The detailed information used to populate this view comes directly from the job history file produced for every mapreduce job.  Inviso has a single REST endpoint to parse the detailed information for a job and represent it as a json structure.  While this capability is similar to what the MapReduce History Server REST API provides, the difference is that Inviso provides the complete structure in a single response.  Gathering this information from the History Server would require thousands of requests with the current API and could impact the performance of other tools that rely on the history server such as Pig and Hive clients.  We also use this REST API to collect metrics to aggregate job statistics and identify performance issues and failure causes.


Cluster Performance
With job performance we tend to think of how a job will run in isolation, but that’s rarely the case in any production environment.  At Netflix, we have clusters isolated by concen: multiple clusters for production jobs, ad-hoc queries, reporting, and some dedicated to smaller efforts (e.g. benchmarking, regression testing, test data pipeline).  The performance of any specific run is a function of the cluster capacity and the allocation assigned by the scheduler.  If someone is running a job at the same time as our ETL pipeline, which has higher weight, they might get squeezed out due to the priority we assign ETL.

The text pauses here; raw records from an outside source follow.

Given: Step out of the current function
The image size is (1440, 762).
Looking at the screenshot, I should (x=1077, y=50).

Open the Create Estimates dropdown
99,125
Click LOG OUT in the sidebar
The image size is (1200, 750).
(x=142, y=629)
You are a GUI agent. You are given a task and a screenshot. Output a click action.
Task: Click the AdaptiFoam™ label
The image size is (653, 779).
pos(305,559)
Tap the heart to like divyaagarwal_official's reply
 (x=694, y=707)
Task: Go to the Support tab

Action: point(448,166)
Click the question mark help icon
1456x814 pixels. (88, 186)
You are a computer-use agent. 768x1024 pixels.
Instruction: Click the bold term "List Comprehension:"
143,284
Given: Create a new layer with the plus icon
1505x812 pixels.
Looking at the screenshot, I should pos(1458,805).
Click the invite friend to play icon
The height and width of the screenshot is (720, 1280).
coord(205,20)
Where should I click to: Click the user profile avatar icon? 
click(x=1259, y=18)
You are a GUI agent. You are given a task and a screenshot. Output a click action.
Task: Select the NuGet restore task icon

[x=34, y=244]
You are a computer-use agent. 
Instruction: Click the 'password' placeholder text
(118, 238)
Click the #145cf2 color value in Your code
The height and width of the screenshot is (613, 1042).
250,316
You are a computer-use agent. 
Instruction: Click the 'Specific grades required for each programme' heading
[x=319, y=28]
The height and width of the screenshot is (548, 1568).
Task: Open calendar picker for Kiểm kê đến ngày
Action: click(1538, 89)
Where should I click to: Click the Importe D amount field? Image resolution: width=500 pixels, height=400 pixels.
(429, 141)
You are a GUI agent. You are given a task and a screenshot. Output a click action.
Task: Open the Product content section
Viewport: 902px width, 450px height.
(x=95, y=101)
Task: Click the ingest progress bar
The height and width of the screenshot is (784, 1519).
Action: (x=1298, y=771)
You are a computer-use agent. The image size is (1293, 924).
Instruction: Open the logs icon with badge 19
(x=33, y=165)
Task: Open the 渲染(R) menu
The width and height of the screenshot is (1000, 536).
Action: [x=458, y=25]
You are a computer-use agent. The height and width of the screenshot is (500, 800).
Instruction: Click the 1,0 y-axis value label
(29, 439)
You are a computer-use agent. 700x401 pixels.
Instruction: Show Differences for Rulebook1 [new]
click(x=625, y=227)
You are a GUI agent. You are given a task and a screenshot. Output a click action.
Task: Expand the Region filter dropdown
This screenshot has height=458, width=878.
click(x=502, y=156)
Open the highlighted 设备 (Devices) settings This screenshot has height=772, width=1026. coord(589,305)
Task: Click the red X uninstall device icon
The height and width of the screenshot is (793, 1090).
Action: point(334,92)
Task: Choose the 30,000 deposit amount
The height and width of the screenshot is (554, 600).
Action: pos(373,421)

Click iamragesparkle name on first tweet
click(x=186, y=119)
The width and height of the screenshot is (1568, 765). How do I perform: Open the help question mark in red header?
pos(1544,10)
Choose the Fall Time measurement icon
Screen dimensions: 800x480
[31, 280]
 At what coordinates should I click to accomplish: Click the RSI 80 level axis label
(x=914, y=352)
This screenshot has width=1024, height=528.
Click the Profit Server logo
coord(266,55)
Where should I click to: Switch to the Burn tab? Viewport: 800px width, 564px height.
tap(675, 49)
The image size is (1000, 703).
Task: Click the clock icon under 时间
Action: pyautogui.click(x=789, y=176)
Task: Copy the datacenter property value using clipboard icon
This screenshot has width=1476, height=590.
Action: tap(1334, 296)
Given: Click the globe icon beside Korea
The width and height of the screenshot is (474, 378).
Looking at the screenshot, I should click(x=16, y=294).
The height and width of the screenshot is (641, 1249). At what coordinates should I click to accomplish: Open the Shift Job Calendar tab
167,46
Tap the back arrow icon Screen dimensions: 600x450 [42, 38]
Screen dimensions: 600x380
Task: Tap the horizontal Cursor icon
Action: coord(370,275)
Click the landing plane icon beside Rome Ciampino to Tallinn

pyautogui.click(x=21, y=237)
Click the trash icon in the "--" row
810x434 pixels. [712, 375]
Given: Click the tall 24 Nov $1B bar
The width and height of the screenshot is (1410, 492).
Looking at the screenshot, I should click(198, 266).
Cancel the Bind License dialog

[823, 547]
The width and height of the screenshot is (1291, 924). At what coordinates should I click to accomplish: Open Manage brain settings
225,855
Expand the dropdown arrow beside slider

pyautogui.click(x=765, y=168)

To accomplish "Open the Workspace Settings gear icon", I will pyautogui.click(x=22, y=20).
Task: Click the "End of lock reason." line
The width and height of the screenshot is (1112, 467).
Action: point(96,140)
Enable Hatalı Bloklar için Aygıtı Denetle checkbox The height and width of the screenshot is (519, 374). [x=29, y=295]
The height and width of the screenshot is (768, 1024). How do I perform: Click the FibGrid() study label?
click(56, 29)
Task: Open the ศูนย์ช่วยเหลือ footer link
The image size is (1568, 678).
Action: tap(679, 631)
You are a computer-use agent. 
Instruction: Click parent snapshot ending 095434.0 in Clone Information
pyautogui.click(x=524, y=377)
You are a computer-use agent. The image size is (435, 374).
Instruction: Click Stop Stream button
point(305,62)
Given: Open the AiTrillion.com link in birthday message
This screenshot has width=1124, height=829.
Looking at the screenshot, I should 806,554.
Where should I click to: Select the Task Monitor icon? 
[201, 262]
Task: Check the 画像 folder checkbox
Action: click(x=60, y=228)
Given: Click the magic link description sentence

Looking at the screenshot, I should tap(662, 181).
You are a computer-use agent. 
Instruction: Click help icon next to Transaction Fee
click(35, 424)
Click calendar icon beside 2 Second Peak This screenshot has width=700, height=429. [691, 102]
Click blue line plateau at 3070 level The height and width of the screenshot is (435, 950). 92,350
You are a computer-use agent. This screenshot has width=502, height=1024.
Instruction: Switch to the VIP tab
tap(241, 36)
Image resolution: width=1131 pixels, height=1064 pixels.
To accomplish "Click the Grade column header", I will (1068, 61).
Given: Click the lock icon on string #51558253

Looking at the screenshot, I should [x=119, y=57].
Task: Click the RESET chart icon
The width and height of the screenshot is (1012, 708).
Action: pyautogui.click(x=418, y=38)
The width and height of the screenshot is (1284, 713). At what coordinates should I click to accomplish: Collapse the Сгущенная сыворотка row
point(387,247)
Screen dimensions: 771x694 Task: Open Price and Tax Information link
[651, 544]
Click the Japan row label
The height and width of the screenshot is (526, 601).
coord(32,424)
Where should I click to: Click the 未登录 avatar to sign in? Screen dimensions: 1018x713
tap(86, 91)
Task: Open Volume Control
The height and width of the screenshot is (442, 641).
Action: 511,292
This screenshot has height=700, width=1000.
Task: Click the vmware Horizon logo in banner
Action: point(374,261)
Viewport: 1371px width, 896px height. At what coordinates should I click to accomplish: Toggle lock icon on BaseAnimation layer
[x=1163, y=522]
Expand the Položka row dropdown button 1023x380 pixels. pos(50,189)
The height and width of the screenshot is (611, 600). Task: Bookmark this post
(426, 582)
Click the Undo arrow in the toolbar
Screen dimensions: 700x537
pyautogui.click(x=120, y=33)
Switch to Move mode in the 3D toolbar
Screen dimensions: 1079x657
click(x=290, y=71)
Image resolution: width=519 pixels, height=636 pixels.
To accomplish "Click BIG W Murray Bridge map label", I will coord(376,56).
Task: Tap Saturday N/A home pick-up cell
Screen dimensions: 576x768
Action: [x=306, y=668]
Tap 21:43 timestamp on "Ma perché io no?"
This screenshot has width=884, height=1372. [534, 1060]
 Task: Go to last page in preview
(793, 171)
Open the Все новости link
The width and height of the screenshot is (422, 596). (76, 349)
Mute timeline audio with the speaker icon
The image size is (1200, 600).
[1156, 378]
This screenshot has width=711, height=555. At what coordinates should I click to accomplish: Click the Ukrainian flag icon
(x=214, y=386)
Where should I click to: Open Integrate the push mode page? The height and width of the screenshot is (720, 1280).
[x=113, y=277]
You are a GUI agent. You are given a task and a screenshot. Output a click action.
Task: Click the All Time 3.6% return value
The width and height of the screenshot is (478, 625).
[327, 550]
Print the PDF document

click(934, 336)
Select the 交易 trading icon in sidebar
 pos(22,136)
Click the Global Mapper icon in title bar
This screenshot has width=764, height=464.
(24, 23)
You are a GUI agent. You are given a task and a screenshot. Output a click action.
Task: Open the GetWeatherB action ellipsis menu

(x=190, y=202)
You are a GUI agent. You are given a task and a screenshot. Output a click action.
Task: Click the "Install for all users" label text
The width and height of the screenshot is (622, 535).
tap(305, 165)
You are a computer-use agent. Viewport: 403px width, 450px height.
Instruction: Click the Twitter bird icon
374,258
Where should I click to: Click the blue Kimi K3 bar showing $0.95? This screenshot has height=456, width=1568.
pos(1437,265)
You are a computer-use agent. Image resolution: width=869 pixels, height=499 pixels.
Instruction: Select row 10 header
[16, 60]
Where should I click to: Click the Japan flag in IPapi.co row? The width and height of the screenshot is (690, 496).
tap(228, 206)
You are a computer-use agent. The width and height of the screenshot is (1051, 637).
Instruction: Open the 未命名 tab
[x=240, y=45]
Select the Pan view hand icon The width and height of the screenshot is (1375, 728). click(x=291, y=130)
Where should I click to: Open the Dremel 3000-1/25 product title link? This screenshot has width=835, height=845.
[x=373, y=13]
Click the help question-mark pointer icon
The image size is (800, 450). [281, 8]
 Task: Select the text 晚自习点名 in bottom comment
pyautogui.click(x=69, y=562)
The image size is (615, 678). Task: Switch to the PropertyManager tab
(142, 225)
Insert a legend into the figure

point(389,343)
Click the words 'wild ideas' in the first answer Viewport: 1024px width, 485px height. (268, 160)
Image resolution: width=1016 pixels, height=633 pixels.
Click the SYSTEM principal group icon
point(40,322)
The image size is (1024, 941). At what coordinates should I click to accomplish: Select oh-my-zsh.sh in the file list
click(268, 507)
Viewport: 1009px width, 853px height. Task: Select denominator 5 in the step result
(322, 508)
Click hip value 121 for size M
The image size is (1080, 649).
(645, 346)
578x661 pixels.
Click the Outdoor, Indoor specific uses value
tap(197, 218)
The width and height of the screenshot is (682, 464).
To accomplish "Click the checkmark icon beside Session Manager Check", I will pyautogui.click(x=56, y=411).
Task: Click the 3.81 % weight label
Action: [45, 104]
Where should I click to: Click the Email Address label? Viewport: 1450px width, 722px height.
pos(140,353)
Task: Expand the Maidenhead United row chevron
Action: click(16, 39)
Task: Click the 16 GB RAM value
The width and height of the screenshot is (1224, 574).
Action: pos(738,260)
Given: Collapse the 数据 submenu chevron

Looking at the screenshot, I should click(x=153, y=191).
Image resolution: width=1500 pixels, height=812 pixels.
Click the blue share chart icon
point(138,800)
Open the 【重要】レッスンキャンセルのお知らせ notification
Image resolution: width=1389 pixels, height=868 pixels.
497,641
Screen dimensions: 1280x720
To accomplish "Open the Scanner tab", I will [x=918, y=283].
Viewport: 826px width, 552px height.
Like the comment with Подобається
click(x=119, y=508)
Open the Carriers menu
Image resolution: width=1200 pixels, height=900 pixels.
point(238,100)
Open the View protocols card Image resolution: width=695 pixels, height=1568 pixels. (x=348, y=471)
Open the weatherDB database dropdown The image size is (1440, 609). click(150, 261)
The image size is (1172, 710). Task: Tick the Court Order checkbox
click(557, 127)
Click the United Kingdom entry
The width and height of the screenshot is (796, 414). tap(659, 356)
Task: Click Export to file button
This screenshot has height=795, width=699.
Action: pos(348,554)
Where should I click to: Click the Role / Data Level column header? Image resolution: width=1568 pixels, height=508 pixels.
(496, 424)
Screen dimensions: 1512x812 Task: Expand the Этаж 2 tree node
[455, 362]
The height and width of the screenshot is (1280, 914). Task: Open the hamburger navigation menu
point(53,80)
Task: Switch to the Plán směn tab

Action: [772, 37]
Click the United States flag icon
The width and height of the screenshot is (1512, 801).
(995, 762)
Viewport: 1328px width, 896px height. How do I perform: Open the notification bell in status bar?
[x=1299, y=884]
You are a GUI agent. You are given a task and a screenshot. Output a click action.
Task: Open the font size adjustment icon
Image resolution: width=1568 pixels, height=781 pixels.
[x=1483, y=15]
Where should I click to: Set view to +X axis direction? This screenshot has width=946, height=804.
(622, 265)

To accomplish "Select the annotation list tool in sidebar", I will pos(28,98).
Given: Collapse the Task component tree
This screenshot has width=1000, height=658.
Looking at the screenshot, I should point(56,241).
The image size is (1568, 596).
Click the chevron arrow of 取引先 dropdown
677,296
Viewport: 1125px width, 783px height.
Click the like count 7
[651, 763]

Similar to how Inviso indexes job configurations, REST endpoints are polled on the Resource Manager to get the current metrics for all clusters and indexes the results into ElasticSearch.  With this information we can query and reconstitute the state of the cluster for any timespan going back days or months.  So even though the a cluster may be gone or the job details are purged from the system, you can look back at how busy the cluster was when a job ran to determine if the performance was due to congestion.

Application Stream: Running applications with ETL and Data Pipeline Activity Highlighted
In a second graph on the same page, Inviso displays the capacity and backlog on the cluster using the running, reserved, and pending task metrics available from the Resource Manager’s REST API.  This view has a range selector to adjust the timespan in the first graph and looks back over a longer period.


This view provides a way to gauge the load and backlog of the cluster.  When large jobs are submitted the pending tasks will spike and slowly drain as the cluster works them off.  If the cluster is unable to work off the backlog, the cluster might need to be expanded.  Another insight this view provides is periods when clusters have underutilized capacity.  For example, ad-hoc clusters are used less frequently at night, which is an opportune time to run a large backfill job.  Inviso makes these types of usage patterns clear so we can shift resources or adjust usage patterns to take full advantage of the cluster.


Resource Stream: Showing Active Containers and Backlog of Tasks

Putting it all Together
With the increasing size and complexity of Hadoop deployments, being able to locate and understand performance is key to running an efficient platform.  Inviso provides a convenient view of the inner workings of jobs and platform.  By simply overlaying a new view on existing infrastructure, Inviso can operate inside any Hadoop environment with a small footprint and provide easy access and insight.  

Given an existing cluster (in the datacenter or cloud), setting up Inviso should only take a few minutes, so give it a shot.  If you like it and want to make it better, send some pull requests our way.